Comme il disait ces mots, on arrive au haut de la colline d’où l’on découvre la Phalange de Sidon, les palais des phalanges de Phénicie et la mer de Phénicie jusqu’à Tyr et Joppé. Le coup d’œil est plus brillant encor que celui de la mer de Syrie. Mais avant de porter ses regards sur le riche tableau, il est ébahi, pétrifié par l’aspect de deux autres lunes qui brillent à l’horizon. L’une est rose vif, l’autre jonquille.
Epiménide : Ah bon dieu, s’écrie-t-il, qu’est ce que tout ceci. Il y a de la magie là dedans. Je crois que le Diable s’en mêle.
Pasiphaë : Eh qu’y a-t-il de diabolique ?
Epiménide : Il y a que voilà deux autres lunes outre les deux qui se montrent à l’est et à l’ouest.
Pasiphaë : Eh bien laissez les toutes quatre, elles ne font aucun mal.
Epiménide : Mais de par tous les diables, qu’est ce que cela signifie.
Pasiphaë : Vous causerez de cela avec nos savans, d’ailleurs vous n’avez pas tout vu.
Epiménide : Quoi, ce n’est pas tout.
Pasiphaë : Non, il y en a 7 en tout. Les 5 satellites, puis Jupiter et Vénus qui par leur proximité nous servent parfois de lunes depuis que le tourbillon a fait sa concentration. Celle que vous voyez de couleur jonquille vers le phare de Tyr, c’est Jupiter, alentour de qui on distingue ses 4 satellites. Celle-ci en face de couleur rose est Mercure ou l’étoile vestale.
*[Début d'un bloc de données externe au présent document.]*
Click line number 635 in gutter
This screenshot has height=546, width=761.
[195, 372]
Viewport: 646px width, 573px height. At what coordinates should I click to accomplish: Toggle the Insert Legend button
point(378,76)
Epiménide : Ah, je ne m’étonne plus si les esprits sont dérangés dans ce pays-ci avec cette ribambelle de lunes. En voilà une rose qui est superbe.
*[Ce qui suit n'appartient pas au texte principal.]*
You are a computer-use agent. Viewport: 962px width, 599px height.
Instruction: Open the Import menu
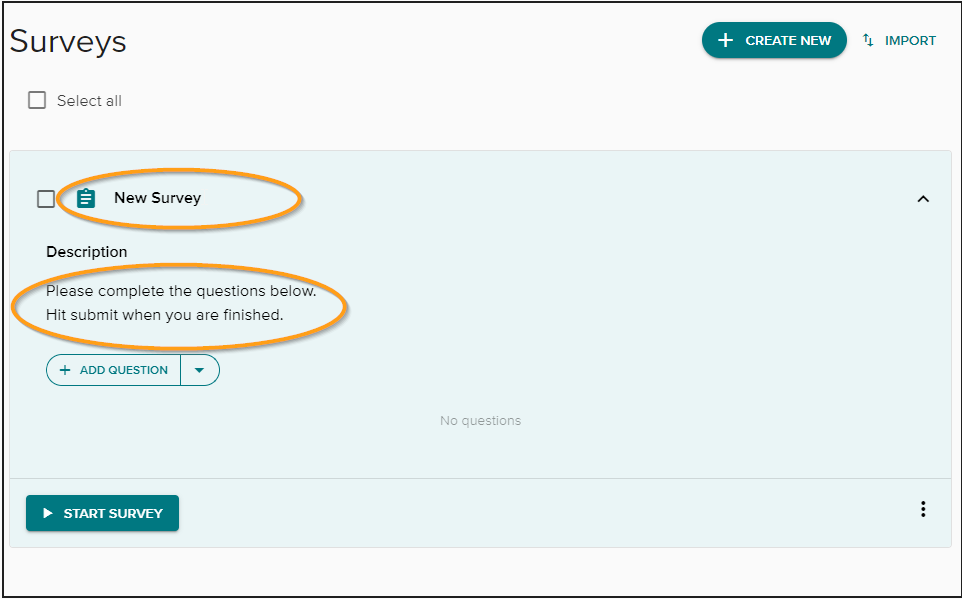[x=898, y=40]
Pasiphaë : Elle est aussi bonne qu’elle est belle. Nous lui devons tout. C’est elle qui nous a appris à lire, à parler la langue générale des planètes. C’est elle qui fait notre corresp[ondance] et nous donne chaque nuit des nouvelles de nos antipodes et de partout.
Epiménide : Allons voici les folies, mais que dites-vous, Pasiphaë, que la lune vous a appris à lire ? Vous déraisonnez donc aussi ? Chère amie ne parlons plus de ces maudites lunes qui vous dérangent l’esprit.
Pasiphaë : Mon esprit est en très bon état. C’est [dans] le vôtre mon cher étranger qu’il y a du dérangement. Vous ne voulez donc pas laisser à Dieu le droit de régir le ciel, d’y faire quelques fois des changements utiles. Votre seule philosophie aimait tant à bouler la terre, à tout régénérer, doit-elle trouver mauvais que Dieu modifie utilement et corrige les désordres célestes comme l’extrême séparation des planètes ? Mais je vous renvoie sur tout cela à nos savans de Sidon. Allez les voir à leur observatoire en arrivant.
Epiménide : Non, parbleu, j’irai souper, voilà ce qu’il y a le plus pressé. Mais quels sont ces immenses palais ? quel luxe, quel faste, ce sont donc les dieux qui ont bâti tout cela. Il ne serait pas possible aux hommes.
Pasiphaë : Je vais vous expliquer tout en peu de mots. Voilà au dessous de nous la phalange de Sidon et son port, sa mer bleu d’azur. Voilà dans le lointain les phares de Tyr et Joppé.
Epiménide : Mais j’en vois à une lieue d’ici un qui paraît énorme.
Pasiphaë : C’est la sup[erbe] phalange de Sarepta, fanal écarlatte. Elle est construite en marbre blanc et en ordre gothique. C’est là que résident les plus fameux gourmands de la terre, les plus célèbres cuisiniers. Sarepta est un foyer de lumière pour le monde entier. C’est la capitale de la sagesse.
Epiménide : Mais que dites-vous, chère amie, perdez-vous la tête ? Vous dites que c’est un foyer de sagesse et qu’elle n’est peuplée que de gourmands.